Take a walk in South County and you are likely to see the Official State Marine Mammal of Rhode Island. The harbor seal, those cute, smiling, whiskered mammals were designated the official state marine mammal in 2016, and they are now a very common sight along RI waters.
Harbor seals, like all marine mammals, are protected under the United States Marine Mammal Protection Act of 1972. They grow to about six feet long and up to 350 pounds, a quarter of which is insulating blubber. They eat fish, shellfish, and crustaceans, they have a lifespan of 25-30 years, and can remain underwater as long as 28 minutes and swim at speeds up to 15 knots.
Fortunately for wildlife enthusiasts it is completely normal and natural to see seals hauled out on South County shores. They are semi-aquatic, spending some of their time in the water and some on land. They haul out on rocks or the shore to warm and dry in the sun, molt, give birth, or sometimes just to rest.
Harbor Seals are the most commonly seen seals in South County. You can spot them bobbing in the water, laying on the beach and rocks in Weekapaug or Watch Hill. Large numbers of seals are frequently seen at Rome Point. Visit Rome Point Seals for detailed info on where, when, and how to view them.
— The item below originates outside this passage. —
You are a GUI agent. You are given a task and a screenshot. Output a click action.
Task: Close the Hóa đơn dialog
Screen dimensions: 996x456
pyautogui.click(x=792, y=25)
South County can also be home to the Harp Seal. Harp Seals are known for their brilliant white pups. Some adults and juveniles stray south of their range into New England during winter. They are occasionally seen on the beaches and shoreline in and around Narragansett Bay. Adult harp seals are easily recognized by their distinctive color pattern. An adult has a pale white to silvery-gray body with a black face and a black inverted V- or harp-shaped marking on the back. While harbor seals are residents to our waters, harp seals are merely visitors from their home waters much farther to the north. Their scientific name, Pagophilus groenlandicus, translates as “ice-lover from Greenland.” Harp seals are found only in the North Atlantic and Arctic. If you see a Harp Seal here it will most likely be a solitary juvenile.
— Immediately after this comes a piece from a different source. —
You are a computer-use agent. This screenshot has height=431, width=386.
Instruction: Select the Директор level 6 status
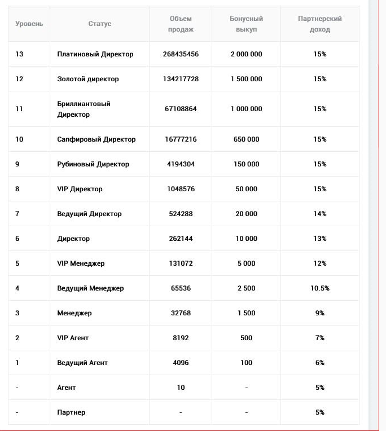click(73, 239)
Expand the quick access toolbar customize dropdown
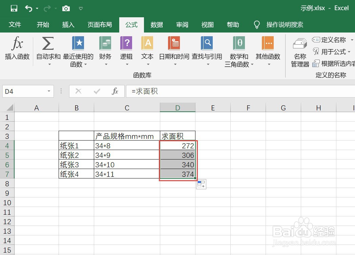The width and height of the screenshot is (355, 255). 81,8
Be mindful when you spot a seal that they are very sensitive to human disturbance. Agile in the water they are clumsy on land and small disruptions cause them to abruptly leave their haul-out sites and flee to the safety of the water. The quick transition from rest to panic may severely stress seals. Seals haul out to rest and conserve energy and any time they are disturbed, even unintentionally, there is a negative impact on them. An isolated incident may in fact be one of several disturbances throughout the day. You should know that if seals leave their haul-out site due to any type of human disturbance, it is considered a breach of the Marine Mammal Protection Act of 1972.The act prohibits touching, feeding, harassing or otherwise disturbing seals or other marine mammals.